広々した日本風の庭を出ると、花織は父親に尋ねた。
「お父さん、ところでさっきのって何の踊り?」
花織の言葉を聞いて父親は腹の底から笑った。花織は父親が何故笑ったのか理解できずキョトンとしていた。何か変なことを言ったのだろうか。
「ははは、あれは踊りじゃないぞ。空手って言うんだ」
「空手?」
生まれて初めて聞く言葉だった。しかしその言葉を聞いた瞬間、花織の心臓が異様に高ぶった。全身から力が沸いてくるような力強い言葉に聞こえたからだ。
「ああ、字で書くと大空の空に手足の手で空手と書く。父さんや花織のご先祖様の生まれ故郷である沖縄発祥の武術なんだぞ」
父親は嬉しそうに話を続けた。
「昔の沖縄では空手を練習することは秘密だった。無闇に他人に練習していることを漏らせば技を盗みにくる人間や、戦いを仕掛けてくる人間がたくさんいたからな。だから空手を練習するときは誰もいない場所でひっそりと練習したんだ」
「さっきのお父さんのように?」
「そうだ。だが今はそんな時代じゃない。別に空手を練習しても珍しくない世の中になった……でも父さんはこうして昔ながらに一人で練習するのが好きなんだ。一人で練習すると偉大な先人たちに少しでも近づけるような気になってな」
そんな会話をしながら母屋まで来ると、父親は花織をそっと地面に降ろした。居間続きになっている廊下の雨戸を開ける。居間の明かりはすでに消えていたが、廊下の奥にある風呂場と台所には明かりが灯っていた。

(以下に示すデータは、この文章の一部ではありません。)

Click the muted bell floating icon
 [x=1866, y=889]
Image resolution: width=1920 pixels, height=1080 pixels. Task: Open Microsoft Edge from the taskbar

「さあ、さっさと風呂に入って今日は寝なさい。風邪引くなよ」
花織は履いていた靴を脱ぎ捨てると、薄暗い廊下に出た。そのままふらふらと風呂場に向かって歩き出す。そこで花織はふと気づいた。
「お父さんは入らないの?」
振り返り花織は父親を見る。父親は首をコキコキと鳴らしていた。
「ああ、やっぱり父さんはもう少し練習するよ」
父親は稽古を再開するために庭に戻ろうとした。しばしその父親の背中を見つめていた花織だったが、最後に心底思ったことを口にした。
「ねえ、お父さん。さっきの空手をまた教えてくれる?」
父親は顔だけを花織にちらりと向けた。歯並びのよい真っ白い歯をニヤっと見せる。